Now that Seven has been gone for six months, Adams continues to insist that the Electric Ballroom is an unsafe venue. To support his flimsy case, he's trotted out some pretty dubious material. One example is the infamous Onyx case from January 1996, when two girls were brought onstage and required to endure some hip pumping by the rappers. If this was grounds to shut down a club, The Artist Formerly Known to Squirt Purple Cum Out of His Guitar would have caused a thousand venues to close down by now.

Adams' other contention is that the Ballroom is unsafe because minors are allowed in and not enough is done to prevent them from drinking. This point he seems to have pulled out of his posterior. The Ballroom's wristband policy is generally effective, and Torgeson even concedes, "We don't have an ASU crowd, 'cause we take bad IDs." At every club, there will inevitably be some underage people who get away with drinking, but the Ballroom hardly is a rampant offender.

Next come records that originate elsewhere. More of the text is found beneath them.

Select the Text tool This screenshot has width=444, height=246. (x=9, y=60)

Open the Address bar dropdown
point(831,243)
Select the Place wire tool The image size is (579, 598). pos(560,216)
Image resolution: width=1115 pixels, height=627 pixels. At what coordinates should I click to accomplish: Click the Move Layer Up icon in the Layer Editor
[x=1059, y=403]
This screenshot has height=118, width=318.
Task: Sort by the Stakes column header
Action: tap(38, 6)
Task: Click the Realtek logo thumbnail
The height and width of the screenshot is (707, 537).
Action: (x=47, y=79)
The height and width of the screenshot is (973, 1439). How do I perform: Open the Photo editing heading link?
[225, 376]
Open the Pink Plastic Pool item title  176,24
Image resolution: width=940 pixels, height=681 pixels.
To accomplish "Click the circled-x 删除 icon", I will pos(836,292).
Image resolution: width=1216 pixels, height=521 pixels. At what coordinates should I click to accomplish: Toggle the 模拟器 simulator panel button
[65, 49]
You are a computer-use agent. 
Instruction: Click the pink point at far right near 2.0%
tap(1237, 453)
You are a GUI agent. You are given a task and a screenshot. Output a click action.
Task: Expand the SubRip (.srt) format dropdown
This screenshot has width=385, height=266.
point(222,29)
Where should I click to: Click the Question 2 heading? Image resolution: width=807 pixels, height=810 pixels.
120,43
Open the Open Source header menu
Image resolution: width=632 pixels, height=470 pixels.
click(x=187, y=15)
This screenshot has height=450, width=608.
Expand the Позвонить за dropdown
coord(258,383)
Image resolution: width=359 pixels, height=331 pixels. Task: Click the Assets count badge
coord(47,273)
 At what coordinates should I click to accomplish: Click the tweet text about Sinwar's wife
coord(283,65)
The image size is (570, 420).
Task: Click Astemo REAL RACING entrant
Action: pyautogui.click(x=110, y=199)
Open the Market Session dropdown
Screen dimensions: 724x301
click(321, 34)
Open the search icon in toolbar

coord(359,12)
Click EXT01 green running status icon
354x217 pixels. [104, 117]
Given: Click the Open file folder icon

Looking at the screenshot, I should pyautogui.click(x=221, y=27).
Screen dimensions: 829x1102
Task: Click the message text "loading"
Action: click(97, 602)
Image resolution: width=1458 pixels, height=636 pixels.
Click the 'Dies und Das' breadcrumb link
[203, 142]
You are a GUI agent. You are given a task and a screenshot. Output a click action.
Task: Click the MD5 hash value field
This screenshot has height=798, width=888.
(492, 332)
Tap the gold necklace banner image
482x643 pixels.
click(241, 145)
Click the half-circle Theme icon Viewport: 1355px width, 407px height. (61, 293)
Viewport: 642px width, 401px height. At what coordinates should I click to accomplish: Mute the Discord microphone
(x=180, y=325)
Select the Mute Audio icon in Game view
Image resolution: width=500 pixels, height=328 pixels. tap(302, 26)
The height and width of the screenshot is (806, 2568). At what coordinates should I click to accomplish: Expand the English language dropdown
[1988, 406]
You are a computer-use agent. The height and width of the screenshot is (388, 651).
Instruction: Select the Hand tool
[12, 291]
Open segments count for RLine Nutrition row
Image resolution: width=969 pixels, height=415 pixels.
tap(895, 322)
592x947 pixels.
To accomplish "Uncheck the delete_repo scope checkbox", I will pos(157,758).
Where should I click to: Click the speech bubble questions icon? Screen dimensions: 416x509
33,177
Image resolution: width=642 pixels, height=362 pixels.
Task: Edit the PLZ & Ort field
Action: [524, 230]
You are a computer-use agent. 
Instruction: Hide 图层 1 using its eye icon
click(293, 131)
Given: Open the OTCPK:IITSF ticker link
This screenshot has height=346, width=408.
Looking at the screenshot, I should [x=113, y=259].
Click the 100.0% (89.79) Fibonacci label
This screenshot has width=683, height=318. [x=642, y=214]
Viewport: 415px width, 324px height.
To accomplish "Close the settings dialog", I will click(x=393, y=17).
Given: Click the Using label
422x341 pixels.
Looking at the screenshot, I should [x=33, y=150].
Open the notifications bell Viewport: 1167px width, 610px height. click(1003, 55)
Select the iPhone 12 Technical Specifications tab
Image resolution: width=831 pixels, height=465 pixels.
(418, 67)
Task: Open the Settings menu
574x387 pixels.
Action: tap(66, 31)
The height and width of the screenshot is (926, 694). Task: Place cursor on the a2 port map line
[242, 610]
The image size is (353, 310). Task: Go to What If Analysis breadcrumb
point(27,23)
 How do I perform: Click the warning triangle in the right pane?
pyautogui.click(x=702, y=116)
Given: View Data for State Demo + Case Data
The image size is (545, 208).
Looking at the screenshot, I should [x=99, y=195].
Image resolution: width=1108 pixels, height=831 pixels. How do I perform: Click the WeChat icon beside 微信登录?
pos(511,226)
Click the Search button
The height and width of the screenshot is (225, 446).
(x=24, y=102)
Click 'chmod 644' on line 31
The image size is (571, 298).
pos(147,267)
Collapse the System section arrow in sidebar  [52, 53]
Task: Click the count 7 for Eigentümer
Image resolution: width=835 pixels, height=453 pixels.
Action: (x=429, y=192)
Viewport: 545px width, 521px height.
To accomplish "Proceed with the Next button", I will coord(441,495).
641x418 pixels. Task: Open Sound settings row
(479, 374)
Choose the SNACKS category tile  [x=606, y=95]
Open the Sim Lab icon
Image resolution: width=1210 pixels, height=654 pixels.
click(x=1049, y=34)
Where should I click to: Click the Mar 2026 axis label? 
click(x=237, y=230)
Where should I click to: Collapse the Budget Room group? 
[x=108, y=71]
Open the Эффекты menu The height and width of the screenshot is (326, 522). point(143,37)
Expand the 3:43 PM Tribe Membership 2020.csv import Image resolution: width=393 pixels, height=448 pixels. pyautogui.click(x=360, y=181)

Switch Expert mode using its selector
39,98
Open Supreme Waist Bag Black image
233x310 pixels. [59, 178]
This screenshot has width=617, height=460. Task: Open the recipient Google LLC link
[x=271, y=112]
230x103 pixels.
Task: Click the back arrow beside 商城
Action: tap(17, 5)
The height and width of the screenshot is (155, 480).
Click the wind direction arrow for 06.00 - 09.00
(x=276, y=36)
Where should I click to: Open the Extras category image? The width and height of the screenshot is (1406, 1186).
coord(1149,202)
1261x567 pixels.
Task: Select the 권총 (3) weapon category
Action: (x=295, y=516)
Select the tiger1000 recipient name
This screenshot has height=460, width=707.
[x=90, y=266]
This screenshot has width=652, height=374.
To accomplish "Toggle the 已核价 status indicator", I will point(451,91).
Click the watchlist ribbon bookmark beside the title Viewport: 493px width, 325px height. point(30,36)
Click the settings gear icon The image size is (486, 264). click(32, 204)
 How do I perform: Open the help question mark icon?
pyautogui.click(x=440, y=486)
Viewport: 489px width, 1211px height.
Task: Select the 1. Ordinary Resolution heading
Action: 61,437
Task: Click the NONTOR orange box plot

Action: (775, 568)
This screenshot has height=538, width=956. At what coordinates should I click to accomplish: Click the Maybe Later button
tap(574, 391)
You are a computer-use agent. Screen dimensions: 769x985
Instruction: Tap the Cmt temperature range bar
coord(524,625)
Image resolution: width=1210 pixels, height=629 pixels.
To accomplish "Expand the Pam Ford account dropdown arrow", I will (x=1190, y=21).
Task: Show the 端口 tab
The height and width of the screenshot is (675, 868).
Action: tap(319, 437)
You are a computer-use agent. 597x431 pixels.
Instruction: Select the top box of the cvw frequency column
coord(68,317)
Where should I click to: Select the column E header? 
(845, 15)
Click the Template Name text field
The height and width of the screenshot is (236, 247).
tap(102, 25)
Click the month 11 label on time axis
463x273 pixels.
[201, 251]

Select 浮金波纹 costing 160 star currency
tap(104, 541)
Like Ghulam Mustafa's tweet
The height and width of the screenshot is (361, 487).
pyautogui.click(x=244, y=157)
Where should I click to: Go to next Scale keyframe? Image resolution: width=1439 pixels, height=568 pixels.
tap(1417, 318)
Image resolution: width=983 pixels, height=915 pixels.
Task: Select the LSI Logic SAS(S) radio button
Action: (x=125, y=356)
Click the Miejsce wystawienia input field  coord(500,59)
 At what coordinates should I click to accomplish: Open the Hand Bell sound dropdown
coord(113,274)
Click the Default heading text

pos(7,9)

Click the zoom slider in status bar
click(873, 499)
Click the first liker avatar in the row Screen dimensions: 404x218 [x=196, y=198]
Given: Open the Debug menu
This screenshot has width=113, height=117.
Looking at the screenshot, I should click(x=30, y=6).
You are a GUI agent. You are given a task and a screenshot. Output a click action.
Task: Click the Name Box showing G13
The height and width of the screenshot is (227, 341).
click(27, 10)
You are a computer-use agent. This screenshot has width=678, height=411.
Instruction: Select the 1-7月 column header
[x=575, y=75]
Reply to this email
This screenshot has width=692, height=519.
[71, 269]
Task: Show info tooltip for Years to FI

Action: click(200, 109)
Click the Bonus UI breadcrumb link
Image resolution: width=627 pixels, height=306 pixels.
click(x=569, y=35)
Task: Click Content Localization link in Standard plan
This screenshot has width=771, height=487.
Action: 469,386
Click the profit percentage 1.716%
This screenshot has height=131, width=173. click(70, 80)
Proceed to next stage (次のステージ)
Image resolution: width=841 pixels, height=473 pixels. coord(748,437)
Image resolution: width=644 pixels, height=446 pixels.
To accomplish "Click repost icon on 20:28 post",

The worst part of the whole story is that the Valley is on the verge of losing a live mainstay for midsize national shows, and it's hard to figure out whose interests are being served. When the Nile Theater closed in August, the Ballroom absorbed many of its shows. Now, with the Ballroom hanging by a thread, it's hard to think of another place that can consistently handle all-ages shows of that size.

Sure, Adams is within his legal right to go after the Ballroom. Even with Seven out of the picture, Adams can take--and has taken--the position that Torgeson failed to comply with Arizona law by not protecting his customers. But laws can be twisted to suit relentless crusades. Adams may know the law, but he apparently doesn't understand fairness.

Gloomy Tuesday: The yearlong recovery of legendary Tucson singer-songwriter-guitarist Rainer Ptacek from brain cancer took an unexpected and terrible turn September 30, when he suffered what is being described as a "serious seizure." Tests revealed that his cancer, which was thought to have disappeared, had recurred. Ptacek has been released from University Medical Center in Tucson and is currently in a hospice home-care program.

Ptacek, who only two months ago celebrated the release of a brilliant tribute album on Atlantic Records (organized by Howe Gelb and Robert Plant), had been playing more frequently lately, as his condition seemed to continually improve. Jonathan Holden, a family friend and sometime Ptacek booking agent, says Ptacek played a particularly powerful show in Tucson September 12, and had more shows booked when the seizure occurred. When I spoke to Ptacek in July, he enthusiastically looked forward to playing again in Phoenix, where a benefit show was held for him last year at the Rhythm Room.

"The spirit of his family and the way they're loving each other is overwhelming," Holden says, adding that Ptacek's wife Patti Keating has described the last year and a half of his life as "a gift."

Who's in town: What do they put in the water in the Deep South to produce such deranged mutant bands? Like any self-respecting Southern garage band, Alabama's Man or Astro-Man? is as much a concept as a musical quartet. In this case, the concept is that these guys are space aliens here to prove that all the cheesy sci-fi flicks that warped our childhoods were actually realistic slices of life on their planet. Their planet apparently provided them with nice guitars and amps, as well as comprehensive indie-rock record collections. Primarily an instrumental band, the members throw in just enough vocalizing to let you know they can speak, but not enough to give away all their secrets. Though they can do the reverb-drenched surf thing, their real niche is as an interplanetary indie garage band, that leaves spaces for you to make up your own melodies. It's one of the great live bands on this or any planet, and can be experienced on Tuesday, October 21, outside Boston's in Tempe, along with the Delta 72, and the Quadrajets.